Available data:
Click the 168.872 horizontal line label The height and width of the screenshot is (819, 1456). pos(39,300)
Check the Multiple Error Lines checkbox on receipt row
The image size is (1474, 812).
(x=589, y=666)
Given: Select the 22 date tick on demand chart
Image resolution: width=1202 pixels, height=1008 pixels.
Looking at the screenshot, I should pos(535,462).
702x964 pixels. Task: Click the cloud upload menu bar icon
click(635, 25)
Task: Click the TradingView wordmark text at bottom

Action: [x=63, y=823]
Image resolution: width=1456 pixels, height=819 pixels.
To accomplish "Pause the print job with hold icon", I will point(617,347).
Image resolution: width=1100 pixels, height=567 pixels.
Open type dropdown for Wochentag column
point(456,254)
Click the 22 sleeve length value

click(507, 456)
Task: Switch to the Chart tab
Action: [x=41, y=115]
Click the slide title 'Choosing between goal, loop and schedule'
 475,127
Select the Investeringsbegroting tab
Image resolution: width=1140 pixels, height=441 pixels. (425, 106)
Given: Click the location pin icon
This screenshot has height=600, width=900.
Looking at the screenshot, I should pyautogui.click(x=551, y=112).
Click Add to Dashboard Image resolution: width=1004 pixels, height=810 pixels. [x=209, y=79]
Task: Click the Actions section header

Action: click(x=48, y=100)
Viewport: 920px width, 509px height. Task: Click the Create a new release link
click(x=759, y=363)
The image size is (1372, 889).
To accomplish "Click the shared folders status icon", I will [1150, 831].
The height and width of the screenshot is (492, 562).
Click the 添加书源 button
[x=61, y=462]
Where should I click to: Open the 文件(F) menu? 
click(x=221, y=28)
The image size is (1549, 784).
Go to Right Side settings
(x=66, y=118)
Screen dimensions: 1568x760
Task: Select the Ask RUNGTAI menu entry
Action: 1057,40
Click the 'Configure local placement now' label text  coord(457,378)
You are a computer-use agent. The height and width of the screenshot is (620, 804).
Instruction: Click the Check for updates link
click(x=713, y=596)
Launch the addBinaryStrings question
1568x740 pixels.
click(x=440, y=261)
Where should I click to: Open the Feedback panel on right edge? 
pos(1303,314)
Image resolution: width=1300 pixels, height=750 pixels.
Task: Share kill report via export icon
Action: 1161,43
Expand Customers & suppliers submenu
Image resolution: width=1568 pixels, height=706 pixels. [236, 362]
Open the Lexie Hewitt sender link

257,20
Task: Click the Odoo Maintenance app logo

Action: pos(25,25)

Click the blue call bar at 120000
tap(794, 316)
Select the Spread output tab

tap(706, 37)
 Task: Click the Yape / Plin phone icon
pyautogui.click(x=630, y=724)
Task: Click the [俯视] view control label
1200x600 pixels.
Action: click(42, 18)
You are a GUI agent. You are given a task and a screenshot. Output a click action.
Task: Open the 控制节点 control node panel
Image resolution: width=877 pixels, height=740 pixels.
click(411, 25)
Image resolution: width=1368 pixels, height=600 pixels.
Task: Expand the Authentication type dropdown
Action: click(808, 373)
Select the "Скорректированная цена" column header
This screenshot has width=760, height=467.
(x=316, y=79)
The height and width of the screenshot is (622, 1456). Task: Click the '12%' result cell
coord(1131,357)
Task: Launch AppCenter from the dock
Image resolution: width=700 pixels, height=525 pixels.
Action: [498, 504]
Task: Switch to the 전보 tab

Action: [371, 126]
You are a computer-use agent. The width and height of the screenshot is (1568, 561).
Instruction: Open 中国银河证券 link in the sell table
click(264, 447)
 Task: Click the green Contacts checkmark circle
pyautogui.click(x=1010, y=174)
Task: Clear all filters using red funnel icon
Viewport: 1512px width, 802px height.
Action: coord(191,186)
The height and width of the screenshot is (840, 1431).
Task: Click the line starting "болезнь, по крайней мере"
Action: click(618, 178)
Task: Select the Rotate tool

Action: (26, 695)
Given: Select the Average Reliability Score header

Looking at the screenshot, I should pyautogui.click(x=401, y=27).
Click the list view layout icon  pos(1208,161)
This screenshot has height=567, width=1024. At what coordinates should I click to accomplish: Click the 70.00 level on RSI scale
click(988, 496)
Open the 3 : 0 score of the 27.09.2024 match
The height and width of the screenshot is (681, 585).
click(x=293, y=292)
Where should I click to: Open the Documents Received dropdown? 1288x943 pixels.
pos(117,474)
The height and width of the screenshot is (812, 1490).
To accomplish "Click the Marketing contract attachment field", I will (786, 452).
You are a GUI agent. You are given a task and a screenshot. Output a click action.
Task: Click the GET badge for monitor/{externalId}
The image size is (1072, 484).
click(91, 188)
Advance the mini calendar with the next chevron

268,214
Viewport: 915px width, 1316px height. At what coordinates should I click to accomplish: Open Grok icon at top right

Problem:
Render the lines of the listing as a numbered list, leaving out the blank lines.

Reply to the task:
1. Click the 168.872 horizontal line label The height and width of the screenshot is (819, 1456). pos(39,300)
2. Check the Multiple Error Lines checkbox on receipt row
3. The image size is (1474, 812).
4. (x=589, y=666)
5. Given: Select the 22 date tick on demand chart
6. Image resolution: width=1202 pixels, height=1008 pixels.
7. Looking at the screenshot, I should pos(535,462).
8. 702x964 pixels. Task: Click the cloud upload menu bar icon
9. click(635, 25)
10. Task: Click the TradingView wordmark text at bottom
11. Action: [x=63, y=823]
12. Image resolution: width=1456 pixels, height=819 pixels.
13. To accomplish "Pause the print job with hold icon", I will point(617,347).
14. Image resolution: width=1100 pixels, height=567 pixels.
15. Open type dropdown for Wochentag column
16. point(456,254)
17. Click the 22 sleeve length value
18. click(507, 456)
19. Task: Switch to the Chart tab
20. Action: [x=41, y=115]
21. Click the slide title 'Choosing between goal, loop and schedule'
22.  475,127
23. Select the Investeringsbegroting tab
24. Image resolution: width=1140 pixels, height=441 pixels. (425, 106)
25. Given: Click the location pin icon
26. This screenshot has height=600, width=900.
27. Looking at the screenshot, I should pyautogui.click(x=551, y=112).
28. Click Add to Dashboard Image resolution: width=1004 pixels, height=810 pixels. [x=209, y=79]
29. Task: Click the Actions section header
30. Action: click(x=48, y=100)
31. Viewport: 920px width, 509px height. Task: Click the Create a new release link
32. click(x=759, y=363)
33. The image size is (1372, 889).
34. To accomplish "Click the shared folders status icon", I will [1150, 831].
35. The height and width of the screenshot is (492, 562).
36. Click the 添加书源 button
37. [x=61, y=462]
38. Where should I click to: Open the 文件(F) menu? 
39. click(x=221, y=28)
40. The image size is (1549, 784).
41. Go to Right Side settings
42. (x=66, y=118)
43. Screen dimensions: 1568x760
44. Task: Select the Ask RUNGTAI menu entry
45. Action: 1057,40
46. Click the 'Configure local placement now' label text  coord(457,378)
47. You are a computer-use agent. The height and width of the screenshot is (620, 804).
48. Instruction: Click the Check for updates link
49. click(x=713, y=596)
50. Launch the addBinaryStrings question
51. 1568x740 pixels.
52. click(x=440, y=261)
53. Where should I click to: Open the Feedback panel on right edge? 
54. pos(1303,314)
55. Image resolution: width=1300 pixels, height=750 pixels.
56. Task: Share kill report via export icon
57. Action: 1161,43
58. Expand Customers & suppliers submenu
59. Image resolution: width=1568 pixels, height=706 pixels. [236, 362]
60. Open the Lexie Hewitt sender link
61. 257,20
62. Task: Click the Odoo Maintenance app logo
63. Action: pos(25,25)
64. Click the blue call bar at 120000
65. tap(794, 316)
66. Select the Spread output tab
67. tap(706, 37)
68.  Task: Click the Yape / Plin phone icon
69. pyautogui.click(x=630, y=724)
70. Task: Click the [俯视] view control label
71. 1200x600 pixels.
72. Action: click(42, 18)
73. You are a GUI agent. You are given a task and a screenshot. Output a click action.
74. Task: Open the 控制节点 control node panel
75. Image resolution: width=877 pixels, height=740 pixels.
76. click(411, 25)
77. Image resolution: width=1368 pixels, height=600 pixels.
78. Task: Expand the Authentication type dropdown
79. Action: click(808, 373)
80. Select the "Скорректированная цена" column header
81. This screenshot has width=760, height=467.
82. (x=316, y=79)
83. The height and width of the screenshot is (622, 1456). Task: Click the '12%' result cell
84. coord(1131,357)
85. Task: Launch AppCenter from the dock
86. Image resolution: width=700 pixels, height=525 pixels.
87. Action: [498, 504]
88. Task: Switch to the 전보 tab
89. Action: [371, 126]
90. You are a computer-use agent. The width and height of the screenshot is (1568, 561).
91. Instruction: Open 中国银河证券 link in the sell table
92. click(264, 447)
93.  Task: Click the green Contacts checkmark circle
94. pyautogui.click(x=1010, y=174)
95. Task: Clear all filters using red funnel icon
96. Viewport: 1512px width, 802px height.
97. Action: coord(191,186)
98. The height and width of the screenshot is (840, 1431).
99. Task: Click the line starting "болезнь, по крайней мере"
100. Action: click(618, 178)
101. Task: Select the Rotate tool
102. Action: (26, 695)
103. Given: Select the Average Reliability Score header
104. Looking at the screenshot, I should pyautogui.click(x=401, y=27).
105. Click the list view layout icon  pos(1208,161)
106. This screenshot has height=567, width=1024. At what coordinates should I click to accomplish: Click the 70.00 level on RSI scale
107. click(988, 496)
108. Open the 3 : 0 score of the 27.09.2024 match
109. The height and width of the screenshot is (681, 585).
110. click(x=293, y=292)
111. Where should I click to: Open the Documents Received dropdown? 1288x943 pixels.
112. pos(117,474)
113. The height and width of the screenshot is (812, 1490).
114. To accomplish "Click the Marketing contract attachment field", I will (786, 452).
115. You are a GUI agent. You are given a task and a screenshot. Output a click action.
116. Task: Click the GET badge for monitor/{externalId}
117. The image size is (1072, 484).
118. click(91, 188)
119. Advance the mini calendar with the next chevron
120. 268,214
121. Viewport: 915px width, 1316px height. At what coordinates should I click to accomplish: Open Grok icon at top right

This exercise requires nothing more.